(ENEM PPL - 2022)
TEXTO I
A sociedade cultiva a violência, inculcando-a nos indivíduos como virtude do homem forte, do homem corajoso, do homem honrado, que se arrisca a morrer para defender os “valores” que dão sentido à sua vida.
MULLER, J. M. O princípio da não violência: uma trajetória filosófica. São Paulo: Palas Athena, 2007.
TEXTO II
A ideia de a humanidade tomar seu destino nas próprias mãos somente faz sentido se atribuirmos consciência e propósito à espécie; as espécies são apenas correntes na flutuação aleatória dos genes.
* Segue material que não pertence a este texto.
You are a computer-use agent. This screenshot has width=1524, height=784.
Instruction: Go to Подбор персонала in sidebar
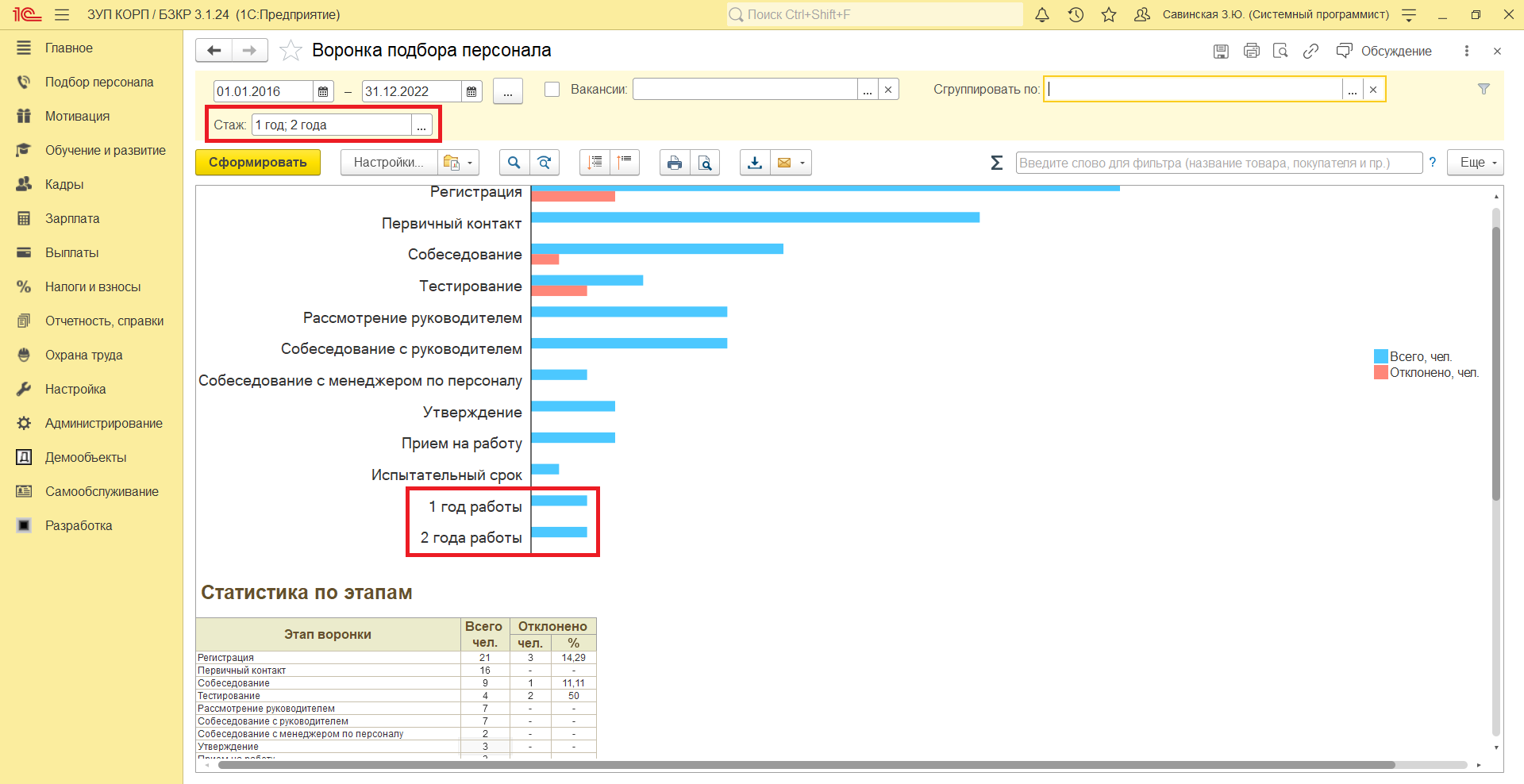coord(99,82)
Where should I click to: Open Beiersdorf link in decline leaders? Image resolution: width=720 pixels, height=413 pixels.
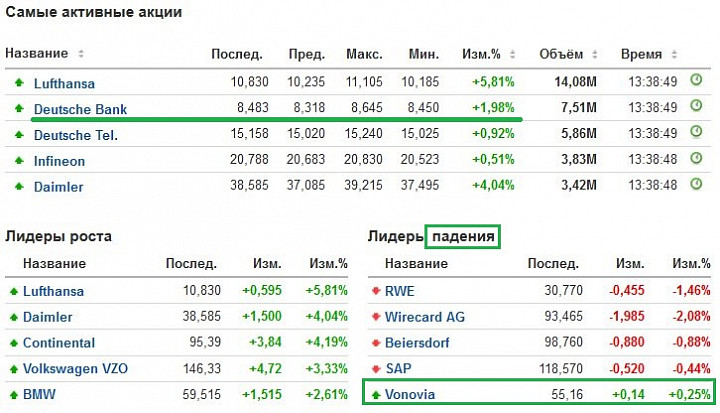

GRAY, J. Cachorros de palha: reflexões sobre humanos e outros animais. São Paulo: Record, 2002.
Os textos articulam argumentos em torno de dois modelos explicativos da condição humana. Esses dois modelos caracterizam-se, respectivamente, por valorizar como determinantes dessa condição elementos
estéticos e éticos.
místicos e científicos.
culturais e biológicos.
emocionais e racionais.
voluntaristas e possibilistas.
Gabarito:
culturais e biológicos.
c) Correta. culturais e biológicos.
O Texto I aborda como a sociedade cultiva a violência, inculcando-a nos indivíduos como virtude, o que indica uma perspectiva cultural como determinante da condição humana. Já o Texto II enfatiza a ideia de que a espécie humana é apenas mais uma entre as muitas espécies que habitam o planeta, o que sugere uma perspectiva biológica como elemento explicativo. Portanto, os modelos caracterizam-se por valorizar como determinantes elementos culturais e biológicos.
a) Incorreta. estéticos e éticos.
O primeiro texto não tem qualquer elemento vinculado à arte, e o segundo não tem traço ético, mas naturalista.
b) Incorreta. místicos e científicos.
O primeiro texto não possui traço místico e o segundo vincula-se a uma perspectiva científica específica.
d) Incorreta. emocionais e racionais.
O primeiro texto não possui um traço emocional, e o segundo não se pode dizer que seja ou não racional, já que representa certa teorização.
e) Incorreta. voluntaristas e possibilistas.
O primeiro texto não foca na questão voluntarista e o segundo se opõe ao possibilismo.